La SAQ assure qu'il n'en est rien. «Tout le monde n'est pas mécontent, au contraire, affirme Linda Bouchard, porte-parole du monopole d'État. Il y a des restaurateurs qui trouvent que ça leur facilitera grandement la vie, parce qu'ils n'auront qu'un seul arrêt à faire (en succursale) pour récupérer leurs importations privées et leurs produits courants. Pour nous, c'est une économie, mais ça risque d'en être une aussi pour les restaurateurs qui n'auront plus à attendre le camion de la SAQ.»

Meilleur service?

La fin de la livraison des produits en importations privées permettra à la SAQ de se concentrer sur la livraison des produits courants et d'en améliorer l'efficacité, soutient Mme Bouchard.

«Pour mieux nous servir, on nous enlève un service! C'est vraiment la SAQ, ça», s'insurge à La Presse Affaires un restaurateur qui a requis l'anonymat.

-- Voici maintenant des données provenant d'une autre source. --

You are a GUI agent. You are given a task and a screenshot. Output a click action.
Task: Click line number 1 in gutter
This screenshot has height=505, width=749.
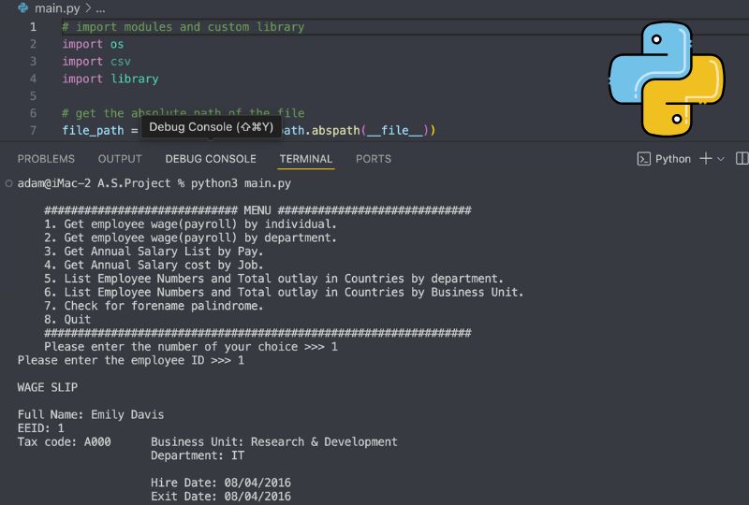(x=34, y=27)
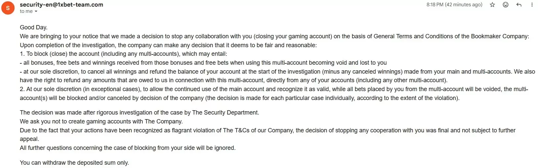
Task: Open the three-dot more options menu
Action: (x=532, y=5)
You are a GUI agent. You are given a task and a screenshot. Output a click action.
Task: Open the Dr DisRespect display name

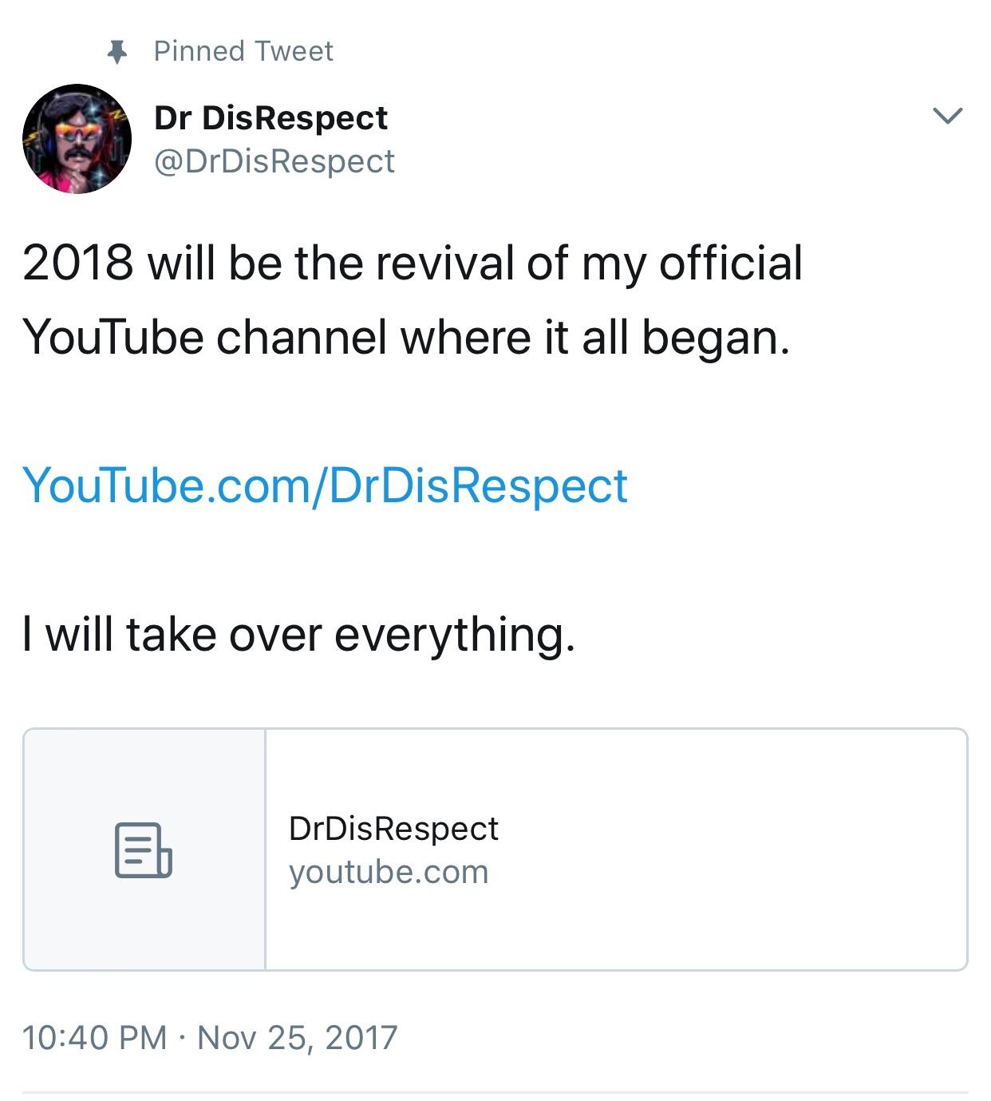(x=270, y=118)
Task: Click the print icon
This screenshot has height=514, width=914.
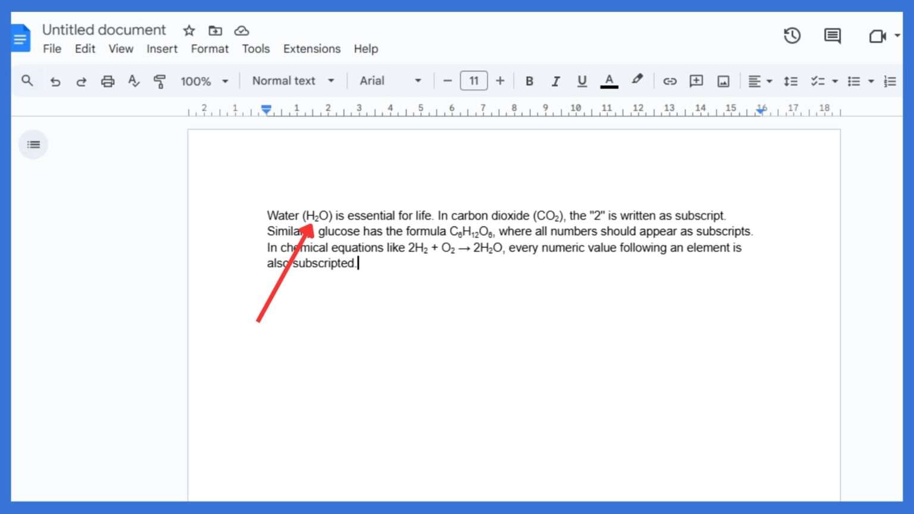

Du côté du Syndicat des travailleurs de la SAQ, qui représente les livreurs, on ne s'attend pas à ce que la réduction des services aux restaurants ait un impact sur ses membres. 

Par contre, le recours aux chauffeurs en sous-traitance pourrait diminuer, avance-t-on.

Pour l'exercice qui prend fin le 31 mars, Québec avait demandé à la SAQ de dégager des profits nets de 1,067 milliard. 

Or, le résultat réel sera inférieur de 61 millions, a indiqué le ministre des Finances, Nicolas Marceau, dans son budget du mois dernier, de sorte que la rentabilité de la société d'État aura reculé par rapport à 2012-2013.

Dans l'espoir de rectifier le tir, la SAQ, qui est dirigée depuis le 1er janvier par un nouveau PDG, Alain Brunet, retranchera cette année 60 000 heures de travail aux horaires de ses salariés en succursales. Ces compressions s'ajoutent aux 80 000 heures coupées l'an dernier. Selon l'entreprise, les clients se rendent moins souvent qu'auparavant dans les magasins.